Oh god, I don't think I will survive a long time in the situation I live right now!!!
My therapy go very slow, only 5 appointments for now and we don't start working on something to reduce my panic and heart obsession, the therapist need more time to know what she will use to treat my case... my PDoc totally ignore me, I saw him this week and he don't give a dawn about my symptoms and don't listen to me. I can't do nothing right now, my heart hurt all the time on the lift side, my left arm is all the time numb as well as the left hand, my legs pain are worse than ever, taking my shower make my heart race above 200 bpm, even if i'm not alone at home (who was my problem before), now even if i'm not alone I feel not in security and fear to have a heart attack all the time. This weel, I start waking in the middle of the night with my face cover with sweat, my hands and my feet are also cover of sweat, my heart race at 180-200 all the night, I can't fall asleep again and I start also having some IBS symptoms as well at night, it's like my stomach is full of gas and like my intestine move, I have to get up cause I can't stay in my bed because of the pain and the more pain I have and the faster is my pulse rate... that new symptoms start last sunday and since then, it's never stop.
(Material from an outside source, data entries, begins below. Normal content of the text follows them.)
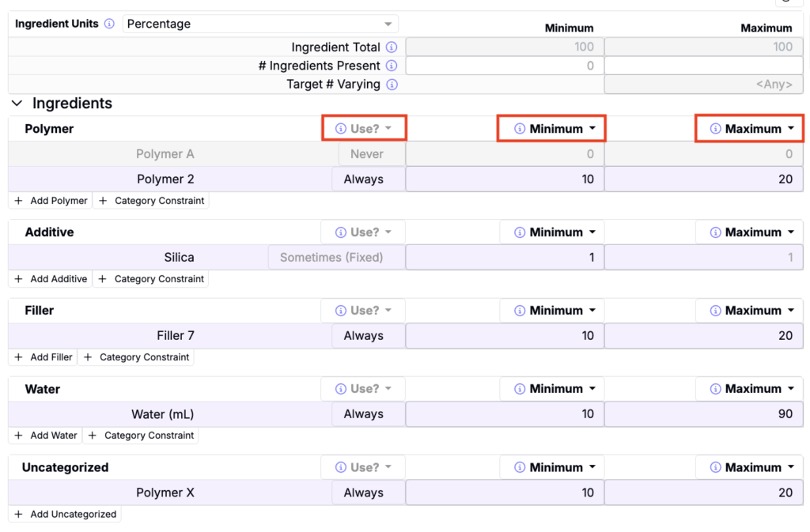Toggle Polymer X Always usage button
This screenshot has width=810, height=532.
click(x=364, y=492)
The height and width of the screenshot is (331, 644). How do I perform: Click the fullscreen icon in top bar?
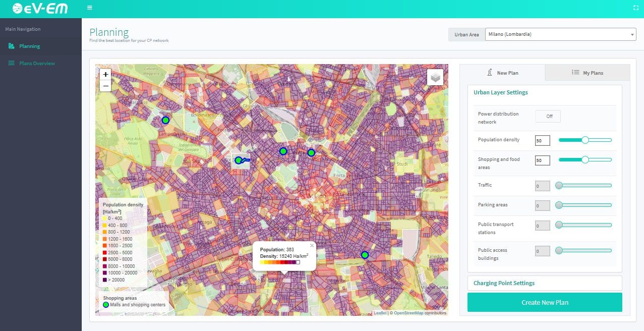[635, 8]
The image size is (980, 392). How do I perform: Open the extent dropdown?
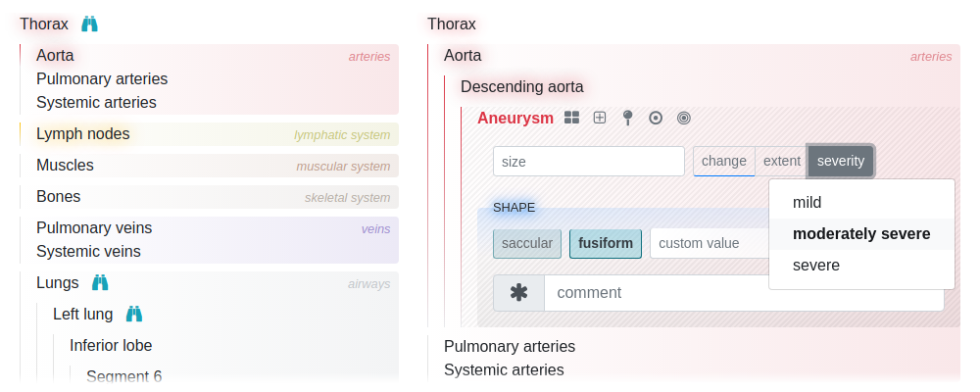[781, 162]
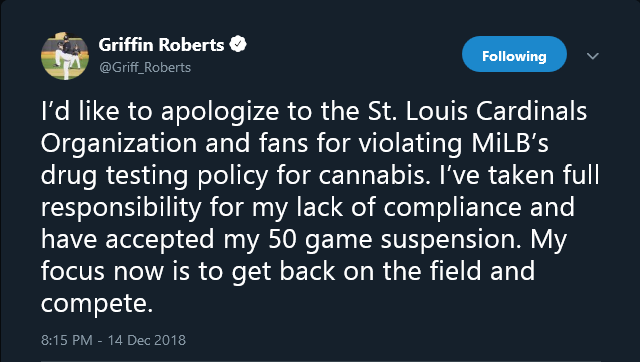Screen dimensions: 640x362
Task: Click the blue verified badge icon
Action: pyautogui.click(x=238, y=44)
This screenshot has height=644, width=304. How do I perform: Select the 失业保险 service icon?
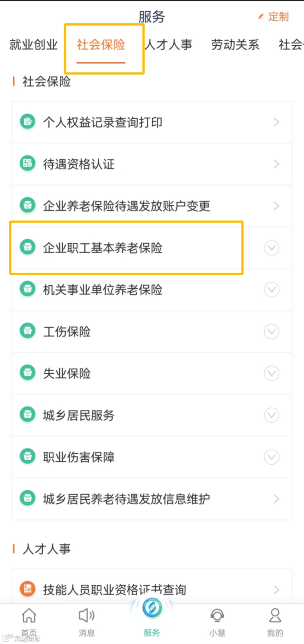27,373
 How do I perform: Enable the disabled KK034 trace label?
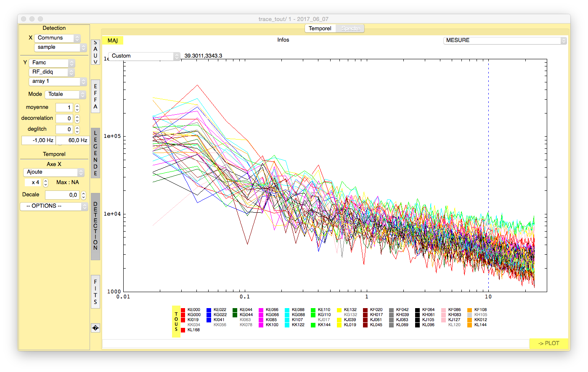[193, 325]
I can't be in a car, even for 2 minutes cause my heart start going crazy and beat loud and fast (200 bpm and more)... just the idea to think about going to my therapist appointment trigger big panic attack 2 days before the appointment... I have no life at all, all I can do is sit on the couch, try to calm down and think about everything else than my heart but I can't!!!
My cardiophobia (obsession about my heart) is worse than ever, me who last year had seen 2 Cardiologists and had many tests done for my heart, they find nothing wrong with my heart... Why my brain don't want to accept this results and why I can't believe them and I always think I will die from a heart attack?
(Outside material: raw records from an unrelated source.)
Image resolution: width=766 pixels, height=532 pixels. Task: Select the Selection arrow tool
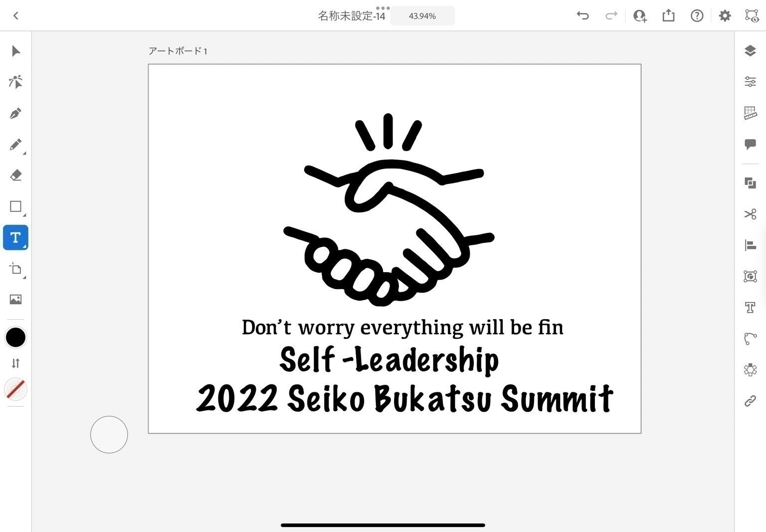[15, 51]
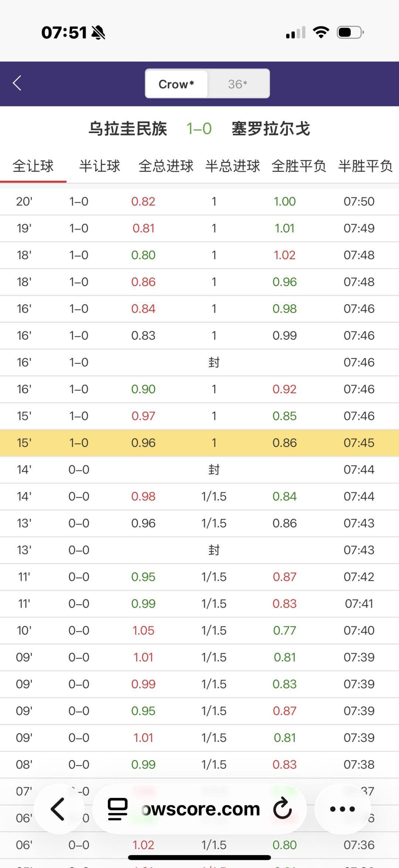Screen dimensions: 399x868
Task: Tap the owscore.com address bar
Action: click(x=201, y=809)
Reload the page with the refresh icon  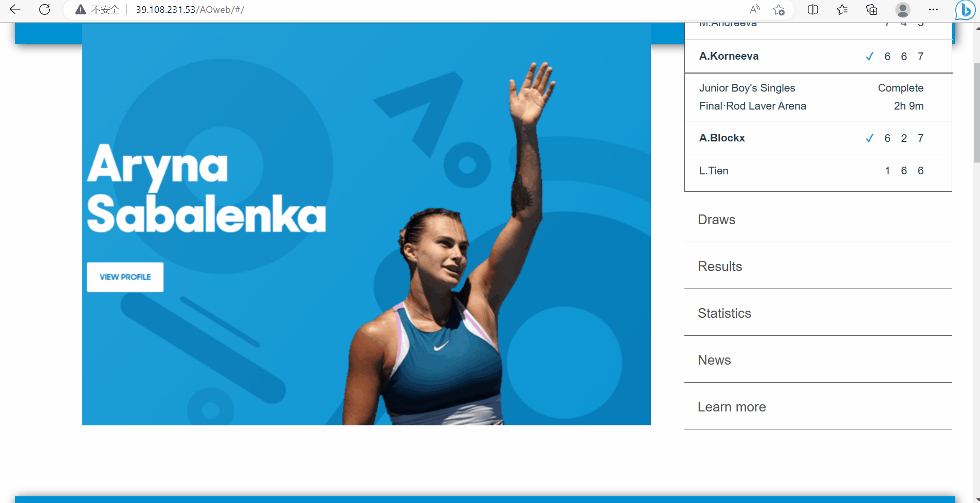coord(45,9)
It's a sad day for me, my 35 birthday today, I feel miserable, have no friend who will come to see me, will be alone with my parents, I look around me and see the others who have a lot of pleasure in their life, and I feel frustrated cause I lost my liberty!!! I feel trap inside my own body, like i'm in a prison... that's a very bad feeling.
I try all the tricks I know to slow down my heart beat (deep breathing, relaxation, yoga...) nothing work!!! It's like my adrenal glands release all the time a lot of adrenaline and i'm tired of this situation.
Of course, I call again my Cardiologist and he don't even care about my symptoms since he know i'm anxious, he say it's just my anxiety and told me to learn to manage it!!! He was very rude with me on the phone and told me that I had many tests done last year for my heart and that my heart was in a perfect condition, BUT I FEEL SICK and I have chest pain all the time, as well as the fast heart beat... It's like nobody believe me cause I have a panic disorder disorder!!! I try to explain to him that I loose another 14 pounds in less than 1 month, and that it was not normal, even for someone with an anxiety disorder, but he don't even take it seriously and he say that it was normal to loose a lot of weight when your heart beat is so fast...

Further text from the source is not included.